The cause of the fire was an earth fault in an electrical distribution box located in a storage cupboard. However, Brian Lockhart, the Sheriff Principal listed in the Fatal Accident Inquiry precautions that could have negated the risks, had they been carried out.

The main precaution lacking was a fire risk assessment that was suitable or carried out in enough detail. A risk assessment was carried out, however, the report states that the resulting document “critically failed to identify the residents of the home as persons at risk in the event of fire; it paid limited attention to the means of escape, the protection of the means of escape and the arrangements for evacuation.”

A suitable and sufficient fire risk assessment would have identified many reasonable precautions that might have been carried out, avoiding the fire itself and at least some of the deaths that occurred.

The reasonable precautions stated include keeping the storage cupboard securely closed, fitting it with fire resisting doors, and not keeping fire combustible materials within. The report also advised that all bedroom doors should be provided with door closers and smoke seals; one corridor should be sub-divided into two compartments; fire dampers should be installed in accordance with building regulations; and clear information should be provided at the fire alarm panel, permitting staff to quickly locate the activated device. Staff should have adequate training, and an early and sufficient response should have been made by the fire and rescue service.

Moreover, the report lists defects in the system of working at Rosepark that also contributed to the disaster. The electrical installation was not sufficiently maintained, fire safety management was defective, the construction process was badly managed, and furthermore Rosepark and Lanarkshire Health Board did not interact effectively.

The report acknowledges that fire safety in care homes has been substantially developed since 2004, in particular clear guidance for administers of care homes in Scotland has been provided in the Scottish government’s publication entitled Practical Fire Safety Guidance for Care Homes. According to the Sherriff Principal’s report, this publication “represents a significant and appropriate response by Scottish ministers to the issues which have been raised to date by Rosepark.” Building regulations in Scotland have also been improved since the tragedy at Rosepark.

The Fatal Accident Inquiry had commendations to make regarding a report written by Colin Todd, a fire safety consultant who provided evidence to the enquiry.
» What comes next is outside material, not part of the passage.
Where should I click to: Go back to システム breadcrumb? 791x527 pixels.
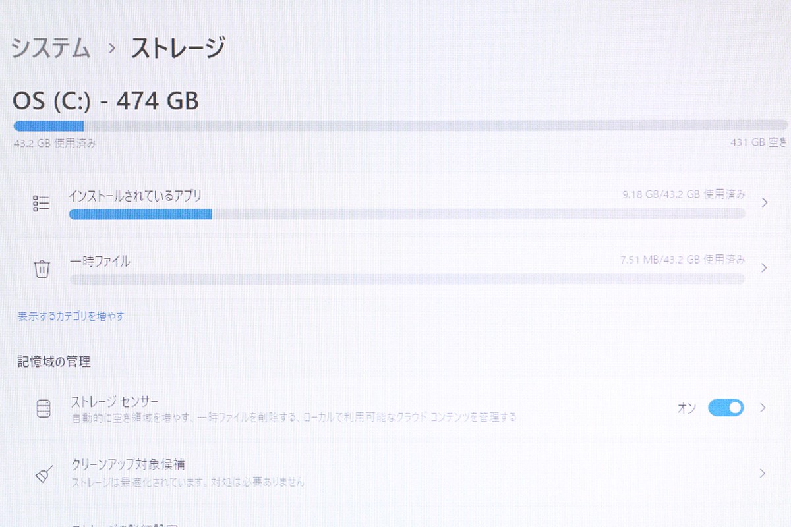51,49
His report addresses issues such as the use of addressable detection and alarm systems and a diagrammatic alarm zone plan, the lowest number of staff required for evacuation, retro-fitting of sprinklers and the importance of selecting competent fire risk assessors.

Two attempts to prosecute the care home owners for alleged breaches of fire safety have been unsuccessful. In his report, the Sheriff Principal stated that the purpose of his conclusions was to “look to the future in order that they, armed with hindsight, the evidence led at the inquiry, and the determination of the inquiry, may be persuaded to take steps to prevent any recurrence of such a death in the future.”